The conditional Sinai Covenant failed on the part of the people of Israel. Their experience of being exiled was a consequence of their failure to live up to the demands of the Sinai Covenant. Could those coming from the exile still expect to have a future given that the covenant made in Sinai was already broken? They found a positive answer to this question in the unconditional covenant made by YHWH with Abraham and with the rest of the patriarchs. This is best articulated in the first verses that begin the entire patriarchal narratives, serving to be the narrative program, when YHWH promises to bless Abraham so that he himself will become a blessing, which could lead to a situation wherein all the families of the earth will bless themselves (cf. Gen 12,1-4).
Abraham, Isaac and Jacob are known to be the patriarchs. The narratives that tell of their stories are important to understand their descendants’ claim of the land, especially during the period when they were returning from the exile. There has been a need to legitimize the returnees’ claim of the land. The narratives surrounding the stories of Abraham and Jacob have developed into full cycles (Gen 12–25 as Abraham Cycle and Gen 25–35 as Jacob Cycle) respectively in this regard.
Cristino Pine, OFM, in his article, “Understanding Isaac’s Authoritative Character as Patriarch (A Narrative Reading of Genesis 26,1-33),” points out that Gen 26,1-33 is the only sustained narrative unit dedicated to Isaac as a Patriarch. Following the tedious process of applying narrative analysis to Gen 26,1-33, Pine is able to show that even if Gen 26,1-33 is the only unit allotted to Isaac, this unit strongly supports Isaac’s authoritative character as Patriarch nonetheless.
Isaac is accordingly the only Patriarch who has never left the land. At the beginning of the narrative, Isaac’s condition appears to be very unstable while at the end he was able to pitch his tent at Beersheba. There were conflicts as the narrative unfolds but at the end, Isaac was able to send Abimelech’s group in peace. Pine agrees with Jean-Louis Ska on the latter’s claim that Isaac’s function in Genesis is to authenticate Isaac’s descendants’ rights to land. Pine further claims, however, that Isaac’s authoritative character as patriarch is put forward by the example he has set for his descendants to follow, that is, becoming a blessing to others, as YHWH has blessed him. This is concretely shown when Isaac has sent Abimelech’s group in peace when he has the power to do otherwise.
Truly, without conflict, there would be no story to tell. Conflict can always be spotted in biblical narratives and in the discourses within narratives. There are also conflicts in the gospel narratives and discourses. It is however of value to detect not only the resolutions to conflicts found in the narratives and discourses but also to truly understand the nuances with regard to the notion of conflict as found in a narrative unit or in a discourse.

THINGS TO DO =
1/ Answer these questions using the passage on the patriarchs:
(a) Which chapters of Genesis make up the Jacob Cycle?
(b) Who wrote the article "Understanding Isaac's Authoritative Character as Patriarch"?
(c) Where was Isaac able to pitch his tent at the end of the narrative?
2/ Reproduce the passage on the patriarchs word for word, from "Abraham, Isaac and" up to and including "in this regard.".
The data that follow have no connection to the passage on the patriarchs.

COLLECTED MATERIAL =
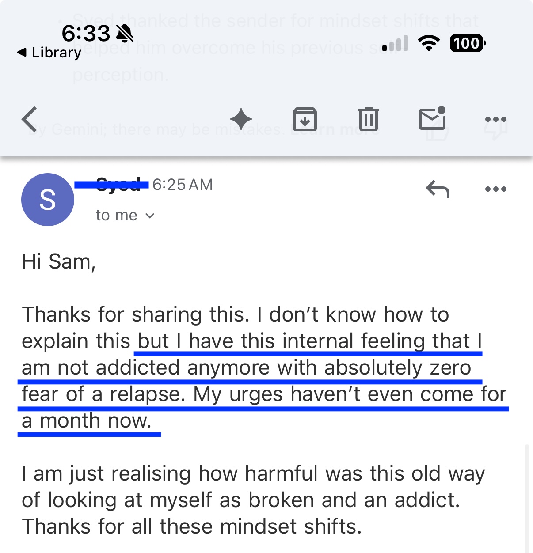The image size is (533, 553).
Task: Tap the redacted sender name beside the avatar
Action: (112, 185)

YOUR WRITTEN ANSWERS =
1/
(a) Gen 25–35
(b) Cristino Pine, OFM
(c) Beersheba

2/
Abraham, Isaac and Jacob are known to be the patriarchs. The narratives that tell of their stories are important to understand their descendants’ claim of the land, especially during the period when they were returning from the exile. There has been a need to legitimize the returnees’ claim of the land. The narratives surrounding the stories of Abraham and Jacob have developed into full cycles (Gen 12–25 as Abraham Cycle and Gen 25–35 as Jacob Cycle) respectively in this regard.